Protected area in South Africa

Silverglen Nature Reserve is a 460 hectare conservancy on the Umlaas River located aside the suburb of Silverglen, Chatsworth, KwaZulu-Natal in South Africa. The reserve is the largest piece of coastal grassland and bush clump mosaic in Greater Durban, and is home to the first medicinal plant nursery in Africa, established in 1986.

== Fauna and flora ==
Silverglen Nature Reserve has the highest number of tree and bird species of any of the nature reserves in Durban. Over 280 grassland plant species, and over 35 grass species are naturally occurring in the reserve. Of the 120 tree species in the reserve, notable specimens include the forest milkberry, red beech, forest bushwillow and the silver oak. The reserve attracts a number of bird species, including the Narina trogon, green malkoha, and Burchell's coucal.

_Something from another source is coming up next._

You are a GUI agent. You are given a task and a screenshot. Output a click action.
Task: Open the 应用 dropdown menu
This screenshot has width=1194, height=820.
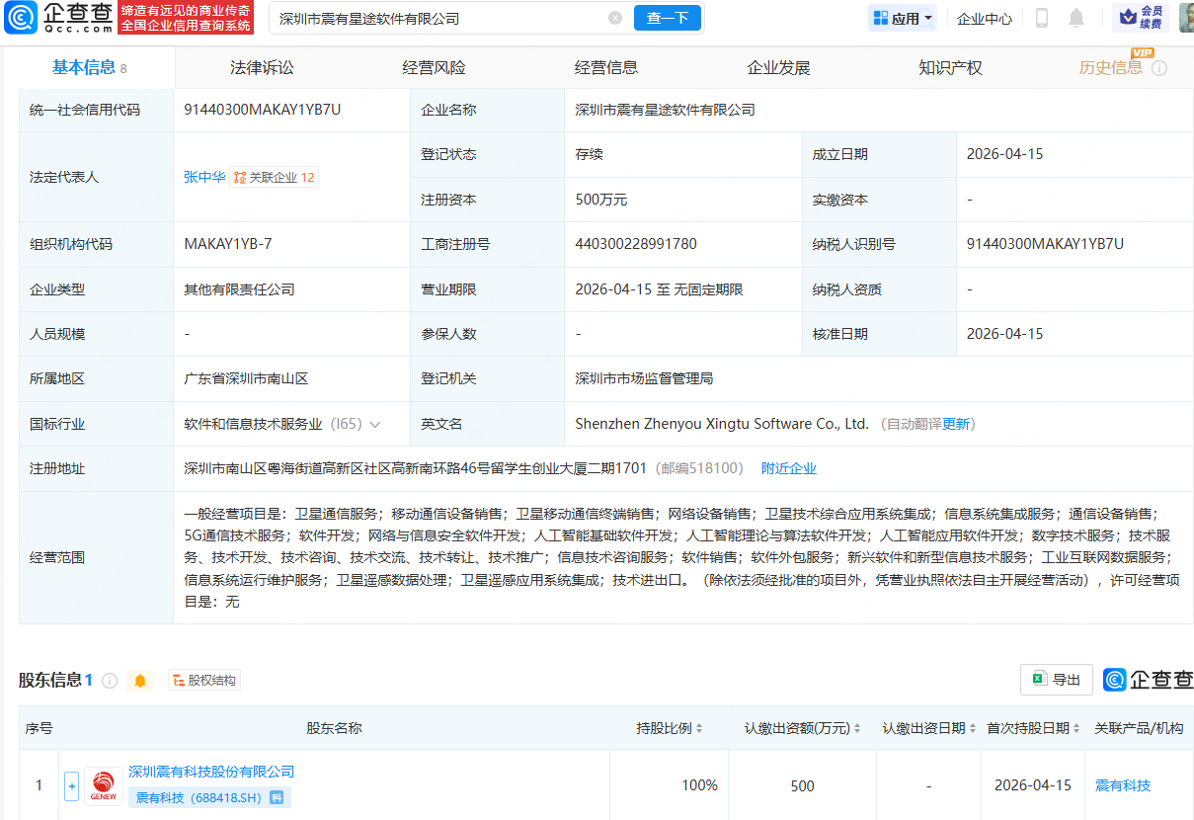(x=902, y=17)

== Crime and land invasions ==
The nature reserve was closed to the public during the 1990s due to violent crime, but was reopened in 2017. In 2018, residents from the nearby Umlazi township began illegally demarcating land in the reserve for settlement in what has been named a land invasion. The eThekwini Municipality has since erected a fence around the reserve to prevent further attempts at land grabs, and following the discovery of a body in the reserve, an entrance was shut down by authorities. In March 2021 two municipal game rangers on patrol were killed by unknown gunmen. Following the discovery of another body in the reserve in April 2021, two men were arrested for murder.